** start of EXCERPT **

I am trying to count all occurences in a dataframe that has multiple elements in each cell.
I have an original dataframe made of 2 colums and each row has multiple elements:
index x1 x2
0 "foo;bar;baz" "baz;qux;quux"
1 "foo;baz" "baz;foo;quux"
2 "quux" "quux"
and I wanted to know the preferences for each row. Maybe it's easier looking at this venn diagram.
According to the image, for example index 0 will be:
- love = baz (this is the intersection of x1 and x2)
- hate = foo, bar (this is the difference between x1 and x2)
- want = qux, quux (this is the difference between x2 and x1).
I managed to make a new dataframe with all of these preferences by making this:
df2['love'] = [set(x[0].split(';')) & set(x[1].split(';')) for x in df.values]
df2['hate'] = [set(x[0].split(';')) - set(x[1].split(';')) for x in df.values]
df2['want'] = [set(x[1].split(';')) - set(x[0].split(';')) for x in df.values]
and it gives me:
love hate want
0 {baz} {foo, bar} {qux,quux}
1 {foo, baz} {} {quux}
2 {quux} {} {}
I want now to count all occurrences of every column. That is a new dataframe that'll look like this:
index love hate want
bar 0 1 0
baz 2 0 0
foo 1 1 0
qux 0 0 1
quux 1 0 2
I already have a list of all possible names that can exist in a column:
leng=[]
for l in df['x1'].apply(lambda x: x.split(';')):
leng=np.unique(np.append(leng, l))
I tried collections.Counter(itertools.chain.from_iterable(v.split(';') for v in list(df3.love))).values()
but the issue now is that everytime I try to use .split() or .value_counts() to count the new dataframe I get different variations of 'set' object has no attribute 'split'
I must say that my real dataframe has over 80k rows so I'd appreciate an efficient solution.
thanks.
CodePudding user response:
You should iterate over the columns of the DataFrame:
df_counts = (
pd.DataFrame([Counter(chain.from_iterable(df3[column]))
for column in df3.columns],
index=['love', 'hate', 'want'])
.fillna(0)
.T
.sort_index()
)

** end of EXCERPT **

TO-DO LIST –
1. Repeat the dataframe thread word for word, between "but the issue" and "pd.DataFrame([Counter(chain.from_iterable(df3[column]))", inclusive.
2. According to the dataframe thread, how many rows does the asker's real dataframe have?

** start of SOURCE EXCERPT **

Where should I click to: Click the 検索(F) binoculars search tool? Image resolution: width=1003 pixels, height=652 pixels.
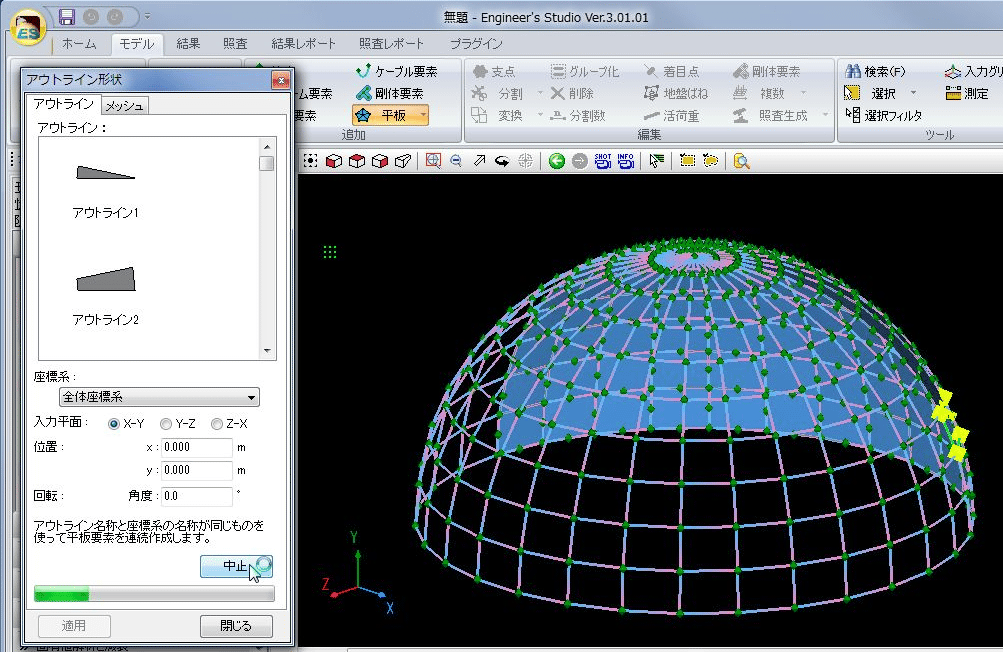[875, 72]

** end of SOURCE EXCERPT **

RESULTS IN ORDER –
1.
but the issue now is that everytime I try to use .split() or .value_counts() to count the new dataframe I get different variations of 'set' object has no attribute 'split'
I must say that my real dataframe has over 80k rows so I'd appreciate an efficient solution.
thanks.
CodePudding user response:
You should iterate over the columns of the DataFrame:
df_counts = (
pd.DataFrame([Counter(chain.from_iterable(df3[column]))

2. It has over 80k rows.